At least 14 people were killed during the operation, and opponents of Uribe allege that dozens more disappeared in its aftermath.
The intelligence report, reviewed by The Times, includes information from another Western intelligence service and indicates that U.S. officials have received similar reports from other reliable sources.
In addition to his close cooperation with U.S. officials on Plan Colombia, Montoya has served as an instructor at the U.S.-sponsored military training center formerly called the School of the Americas. The Colombian general was praised by U.S. Marine Gen. Peter Pace, now chairman of the Joint Chiefs of Staff, when Pace directed the regional military command for Latin America, and Montoya has been organizing a new Colombian counternarcotics task force with U.S. funds.
There have been rumors that Montoya has worked with the paramilitaries, but no charges have been lodged by authorities.
For decades, Colombia has been wracked by a civil war pitting left-wing militias against the government. An estimated 3 million Colombians have been forced from their homes and thousands killed during the course of the fighting. Right-wing paramilitary groups, long suspected of links to the government, joined the fight in the 1980s. They were formed ostensibly as defensive forces against leftist groups, but soon became involved in massive land grabs, drug trafficking and takeovers of businesses.

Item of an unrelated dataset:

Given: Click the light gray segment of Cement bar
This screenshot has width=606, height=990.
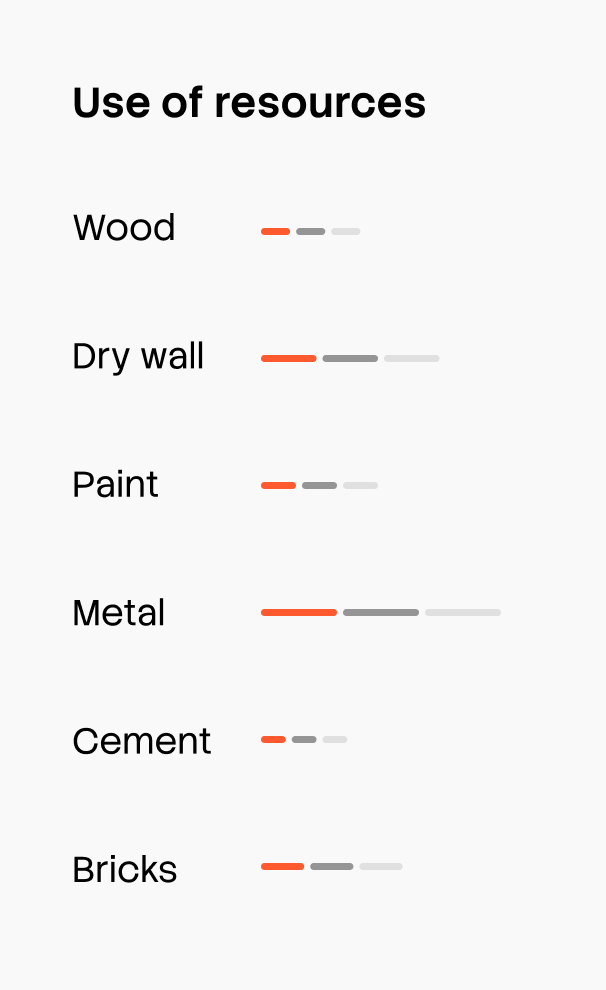Looking at the screenshot, I should pyautogui.click(x=334, y=739).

After his election in 2002, Uribe offered a plan to end the civil war under which about 31,000 right-wing fighters have given up their weapons and dozens of their leaders have surrendered in exchange for the promise of light sentences.
But Uribe has faced a steady stream of disclosures about links between the paramilitaries and officials close to him. Allegations that the militias' links reached to the top of the military are likely to intensify efforts by Democrats to cut the Colombian military's portion of a pending $3.9-billion multi-year aid package, congressional aides and regional analysts said. Eighty percent of U.S. aid to Colombia goes to the military and police.

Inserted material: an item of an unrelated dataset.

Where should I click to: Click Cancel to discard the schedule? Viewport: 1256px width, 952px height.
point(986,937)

In addition to the aid package, the administration is also seeking congressional approval of a separate U.S.-Colombian trade deal that already has met stiff opposition from Democrats.
The CIA document alleging Montoya's ties to the paramilitaries was made available for review by The Times by a source who refused to identify himself except as a U.S. government employee. He said he was disclosing the information because he was unhappy that Uribe's government had not been held more to account by the Bush administration.
The CIA did not dispute the authenticity of the document, although agency officials would not confirm it. At the CIA's request, The Times has withheld details of the document that agency officials said could jeopardize intelligence sources and methods. A spokesman urged against disclosure of the findings, saying that some are considered to be "unconfirmed" intelligence.
"By describing what it calls a leaked CIA report containing material from another intelligence service -- and unconfirmed material at that -- the Los Angeles Times makes it less likely that friendly countries will share information with the United States," said Paul Gimigliano, a spokesman for the agency. "And that ultimately could affect our ability to protect Americans."
Douglas Frantz, a managing editor of The Times, responded: "We listened carefully to the CIA concerns and agreed to withhold details that the agency said jeopardized certain sources and ongoing operations, but our judgment is that the significance of the issues raised in this story warrant its publication."
A key finding in the CIA document was that an allied Western intelligence agency reported in January that the Colombian police, army and paramilitaries had jointly planned and conducted the military sweep in 2002 around Medellin, known as Operation Orion.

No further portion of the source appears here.